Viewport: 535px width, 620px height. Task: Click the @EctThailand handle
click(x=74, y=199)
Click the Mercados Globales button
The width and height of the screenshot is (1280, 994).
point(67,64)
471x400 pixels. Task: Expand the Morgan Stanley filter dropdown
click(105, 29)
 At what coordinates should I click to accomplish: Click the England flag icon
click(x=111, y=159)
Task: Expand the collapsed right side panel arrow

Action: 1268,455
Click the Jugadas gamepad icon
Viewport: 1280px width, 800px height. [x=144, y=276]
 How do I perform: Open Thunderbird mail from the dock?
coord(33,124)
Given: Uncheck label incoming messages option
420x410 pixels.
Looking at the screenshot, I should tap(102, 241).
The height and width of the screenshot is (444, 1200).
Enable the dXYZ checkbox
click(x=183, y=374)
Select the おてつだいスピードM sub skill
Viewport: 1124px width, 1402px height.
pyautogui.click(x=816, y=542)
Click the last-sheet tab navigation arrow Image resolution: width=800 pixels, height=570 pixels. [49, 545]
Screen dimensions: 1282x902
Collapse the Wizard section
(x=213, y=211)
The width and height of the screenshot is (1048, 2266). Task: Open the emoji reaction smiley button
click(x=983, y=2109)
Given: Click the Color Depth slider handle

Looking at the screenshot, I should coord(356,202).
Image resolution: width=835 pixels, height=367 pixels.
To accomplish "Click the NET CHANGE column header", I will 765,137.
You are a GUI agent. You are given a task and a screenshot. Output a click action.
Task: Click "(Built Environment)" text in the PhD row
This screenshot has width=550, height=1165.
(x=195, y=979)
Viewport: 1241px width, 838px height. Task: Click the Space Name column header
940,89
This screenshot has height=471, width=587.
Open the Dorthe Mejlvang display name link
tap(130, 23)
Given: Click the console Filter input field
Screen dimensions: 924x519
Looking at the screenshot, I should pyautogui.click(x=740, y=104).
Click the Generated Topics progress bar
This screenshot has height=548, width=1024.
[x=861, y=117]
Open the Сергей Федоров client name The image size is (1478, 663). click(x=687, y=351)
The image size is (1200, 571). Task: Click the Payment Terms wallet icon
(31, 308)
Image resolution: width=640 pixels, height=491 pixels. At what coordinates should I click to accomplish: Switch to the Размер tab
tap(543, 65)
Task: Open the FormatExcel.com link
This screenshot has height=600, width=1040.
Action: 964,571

------------------------

#### Exercise requirements
Rewrite the whole listing above, swapping "column header" for "column title" and leaving everything else as it stands.

#### Written response
Viewport: 535px width, 620px height. Task: Click the @EctThailand handle
click(x=74, y=199)
Click the Mercados Globales button
The width and height of the screenshot is (1280, 994).
point(67,64)
471x400 pixels. Task: Expand the Morgan Stanley filter dropdown
click(105, 29)
 At what coordinates should I click to accomplish: Click the England flag icon
click(x=111, y=159)
Task: Expand the collapsed right side panel arrow

Action: 1268,455
Click the Jugadas gamepad icon
Viewport: 1280px width, 800px height. [x=144, y=276]
 How do I perform: Open Thunderbird mail from the dock?
coord(33,124)
Given: Uncheck label incoming messages option
420x410 pixels.
Looking at the screenshot, I should tap(102, 241).
The height and width of the screenshot is (444, 1200).
Enable the dXYZ checkbox
click(x=183, y=374)
Select the おてつだいスピードM sub skill
Viewport: 1124px width, 1402px height.
pyautogui.click(x=816, y=542)
Click the last-sheet tab navigation arrow Image resolution: width=800 pixels, height=570 pixels. [49, 545]
Screen dimensions: 1282x902
Collapse the Wizard section
(x=213, y=211)
The width and height of the screenshot is (1048, 2266). Task: Open the emoji reaction smiley button
click(x=983, y=2109)
Given: Click the Color Depth slider handle

Looking at the screenshot, I should coord(356,202).
Image resolution: width=835 pixels, height=367 pixels.
To accomplish "Click the NET CHANGE column title", I will 765,137.
You are a GUI agent. You are given a task and a screenshot. Output a click action.
Task: Click "(Built Environment)" text in the PhD row
This screenshot has width=550, height=1165.
(x=195, y=979)
Viewport: 1241px width, 838px height. Task: Click the Space Name column title
940,89
This screenshot has height=471, width=587.
Open the Dorthe Mejlvang display name link
tap(130, 23)
Given: Click the console Filter input field
Screen dimensions: 924x519
Looking at the screenshot, I should pyautogui.click(x=740, y=104).
Click the Generated Topics progress bar
This screenshot has height=548, width=1024.
[x=861, y=117]
Open the Сергей Федоров client name The image size is (1478, 663). click(x=687, y=351)
The image size is (1200, 571). Task: Click the Payment Terms wallet icon
(31, 308)
Image resolution: width=640 pixels, height=491 pixels. At what coordinates should I click to accomplish: Switch to the Размер tab
tap(543, 65)
Task: Open the FormatExcel.com link
This screenshot has height=600, width=1040.
Action: 964,571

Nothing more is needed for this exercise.